◆ Lista de tarefas:
(1) Pode reproduzir sem alterações o trecho do texto sobre o filme Audition que começa nas palavras "O filme causou" e termina depois de "16 na sessão."?
(2) Prossiga o texto sobre a exibição de Audition no cineclube, começando logo após a última frase apresentada.

◆ Texto fornecido:
Quando o cineclube no ano passado exibiu um filme chamado Audition (Entrevista) do diretor japonês Takashi Miike, minha intenção era a de colocar esse nome na lista dos diretores dos cinéfilos cascavelenses que o desconheciam, sendo que na época o diretor já tinha dezenas de títulos e somente o episódio da série Masters of Horror havia sido lançando em DVD no Brasil. O filme era visto como o melhor exemplar de Miike juntamente com Ichi, o Assassino, e verdade seja dita, que já eram febre no Brasil, devido às abençoadas cidades que tem grandes festivais e principalmente à internet.

O filme causou reações diversas, desde o fã de terror que dentro de uma infinita prepotência achou o começo chato, o que o fez perder uma das turgescências mais pesadas da história do cinema, até os mais sensíveis que lotaram a caixa de e-mail do SESC exigindo uma classificação etária mesmo não tendo ninguém com menos de 16 na sessão.

◆ Material de origem:
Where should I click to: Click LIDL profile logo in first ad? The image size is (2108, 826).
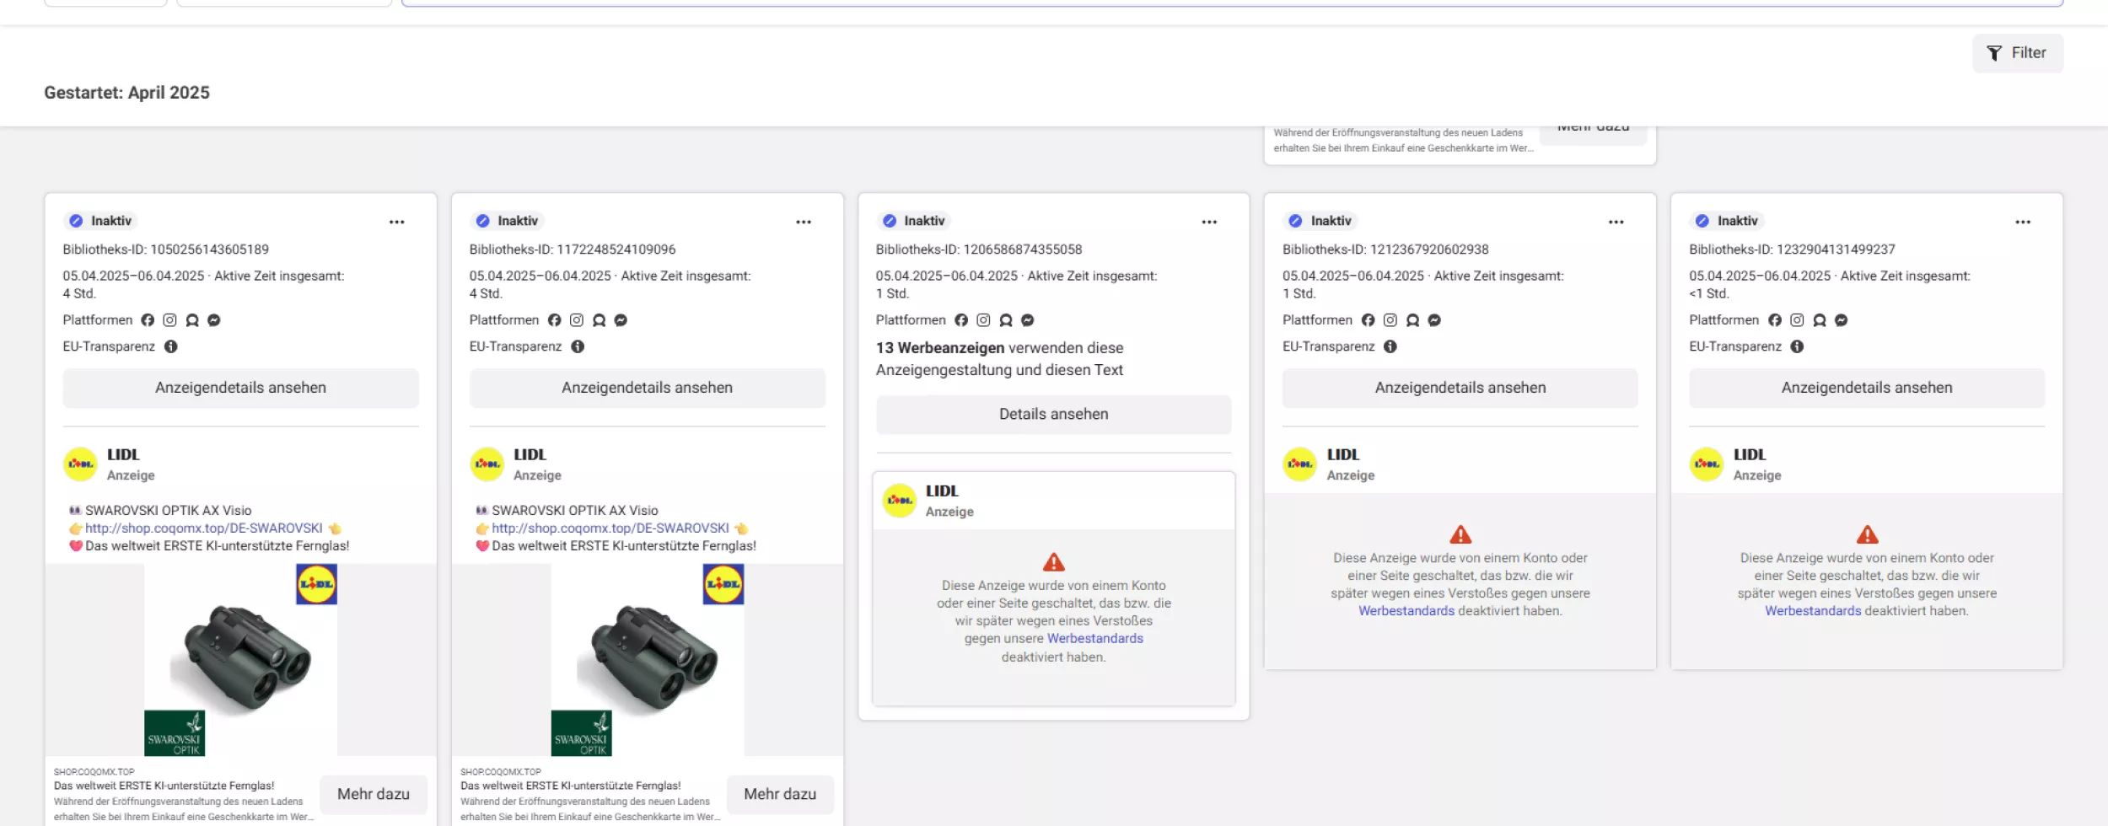click(81, 464)
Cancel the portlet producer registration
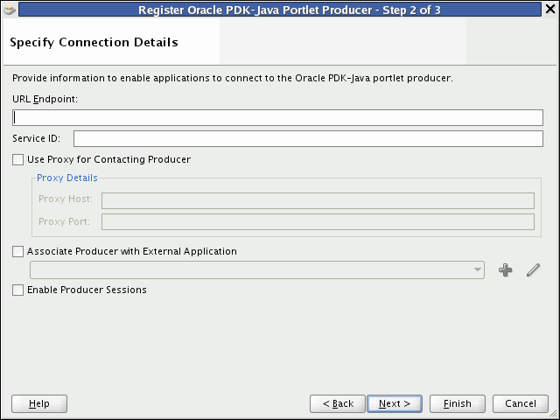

◆ Resultados em ordem:
(1)
O filme causou reações diversas, desde o fã de terror que dentro de uma infinita prepotência achou o começo chato, o que o fez perder uma das turgescências mais pesadas da história do cinema, até os mais sensíveis que lotaram a caixa de e-mail do SESC exigindo uma classificação etária mesmo não tendo ninguém com menos de 16 na sessão.

(2)
Desde o começo do Silenzio sua intenção junto dos outros cineclubes é fazer aumentar o número de pedidos por certos diretores que forçasse o lançamento nacional, ou se já lançado, a compra das cópias pelas vídeo-locadoras, tornando assim o acesso do cinema não-hegemônico mais fácil. Essa pesquisa por nossa parte por vezes nos traz grandes cineastas que se não estão no hall dos maiores, mas com certeza estarão. É o caso de Miike, apesar de alguns críticos ainda torcerem o nariz devido ao seu desapego a perfeição de efeitos. Contudo a Revista SET é a prova viva que qualquer moleque espinhento pode se dizer crítico mesmo sem ter referencial teórico nenhum, e vomitar “achismos” e frases feitas para um público que consome fofoca ao invés de cinema. Tirando esses indivíduos, os que se dedicaram a conhecer Miike, perceberam antes de tudo seu ecletismo nos assuntos escolhidos que vão do terror extremo, até filmes infantis, tudo isso aliado a uma prolificidade que não se via desde a morte de R. W. Fassbinder.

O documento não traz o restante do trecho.